# EXERCISE REQUIREMENTS
1. Give the username of each poster in the New Orleans hotel thread, in the order they appear.
2. Go on with the New Orleans hotel thread from the point where it stops.

# New Orleans hotel bargain



## 16128 (Feb 8, 2005)

The Ritz-Carlton is super-cheap right now. $189 through AmEx or Travelocity.

We just got back. The entire French Quarter was overrun with Gamecocks fans.


----------



## jkreusc (Aug 14, 2006)

I think in general hotel prices in New Orleans have plummeted. I did a walk-up at the Royal Sonesta on a Friday night about 2 months ago and got a balcony on Bourbon for $89.


----------



## agnash (Jul 24, 2006)

jkreusc said:


> I think in general hotel prices in New Orleans have plummeted. I did a walk-up at the Royal Sonesta on a Friday night about 2 months ago and got a balcony on Bourbon for $89.


The summers are notoriously slow for the service industries around here. The French Quarter hotels put up billboards and newspaper ads encouragining locals to come spend a romantic night or two at heavily discounted rates. Now, things are beginning to pick up. By late October, the deals will be gone.


----------



## indylion (Feb 28, 2005)

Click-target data

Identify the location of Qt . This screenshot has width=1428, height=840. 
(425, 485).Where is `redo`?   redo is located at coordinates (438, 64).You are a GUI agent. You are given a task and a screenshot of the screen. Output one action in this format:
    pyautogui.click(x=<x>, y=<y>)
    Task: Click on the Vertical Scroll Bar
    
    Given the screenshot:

# RESPONSES BY TASK
1. 16128, jkreusc, agnash, indylion

2.
agnash said:


> The summers are notoriously slow for the service industries around here. The French Quarter hotels put up billboards and newspaper ads encouragining locals to come spend a romantic night or two at heavily discounted rates. Now, things are beginning to pick up. By late October, the deals will be gone.


The summer exception is the essence music festival during the july 4th weekend. Hotel prices will double and triple


----------



## agnash (Jul 24, 2006)

*LSU's loss is New Orleans' gain*

The hotels, bars, and restaurants in New Orleans were awfully happy when LSU lost this weekend. Tourists businesses take a real beating when LSU plays in the Sugar Bowl, because the fans do not stay over night. LSU losing means that the hotels will be able to require longer minimum stays, and charge higher prices.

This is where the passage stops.